* **EXCERPTED PASSAGE**:
★ ★ ★

# Sink Covers For 29fbhs



## Dark Green Dmax (Aug 2, 2005)

I think we got screwed







when we bought our new 29fbhs. We only have one sink cover(on the left side) But it looks like it's for a sightly different sink....ie it does not fit right & does not 100% follow the contour of the sink. How bout yours...do you have only one for the left side or do you have one for both sides of your sink? & how do yours fit? I have some friends who just bought a keystone challenger & they have both & they fit fine.


----------



## Castle Rock Outbackers (Jan 18, 2004)

First I would say that you are miles away from being screwed if the sink cover does not fit perfectly.

If it doesn't fit just notify your dealer. Honestly, we have never used our sink cover. Outbacks have good counter space already, and if you purchase a stove top cover (like we intend to) you are really set on counter space. Without the sink cover, your sink is kept open for hand-washing and quick rinsing of glasses.

Randy


----------



## RCColby (Oct 12, 2004)

Mine only came with one for the left (larger) sink also. It does not fit very good either, but all that I have seen were the same. We use it all the time, just put dirty dishes in the sink and cover up until the once a day dish washing.
BTW, I have a Dark Green D'Max also.
Bob


----------



## tdvffjohn (Mar 10, 2005)

Ditto, one cover and it needs to be reroutered to fit better. But, I do not use it so..........


----------



## huntr70 (Jul 8, 2005)

Same here...one on the left...unless you stow it somewhere, it is always on the floor when traveling.

Steve


----------



## California Jim (Dec 11, 2003)

Left side cover only and it fits fine. We use it all the time.


----------



## Dreamtimers (Mar 7, 2005)

Left side cover only, it fits so-so... We use it once in a while.

Dreamtimers


----------



## vdub (Jun 19, 2004)

★ ★ ★

* **DATA SECTION**:

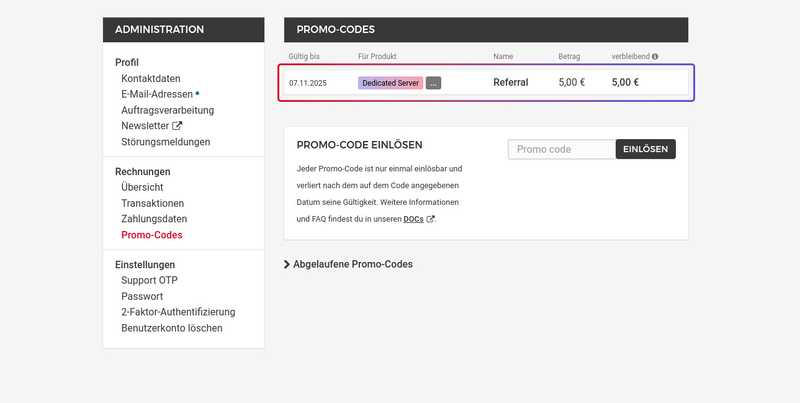Open the Auftragsverarbeitung page
This screenshot has height=403, width=800.
[167, 110]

★ ★ ★

* **WRITTEN PROBLEM**: Copy out, word for word, the part of the sink cover thread from "when we bought" to "not fit perfectly.".

* **EXPECTED OUTPUT**:
when we bought our new 29fbhs. We only have one sink cover(on the left side) But it looks like it's for a sightly different sink....ie it does not fit right & does not 100% follow the contour of the sink. How bout yours...do you have only one for the left side or do you have one for both sides of your sink? & how do yours fit? I have some friends who just bought a keystone challenger & they have both & they fit fine.


----------



## Castle Rock Outbackers (Jan 18, 2004)

First I would say that you are miles away from being screwed if the sink cover does not fit perfectly.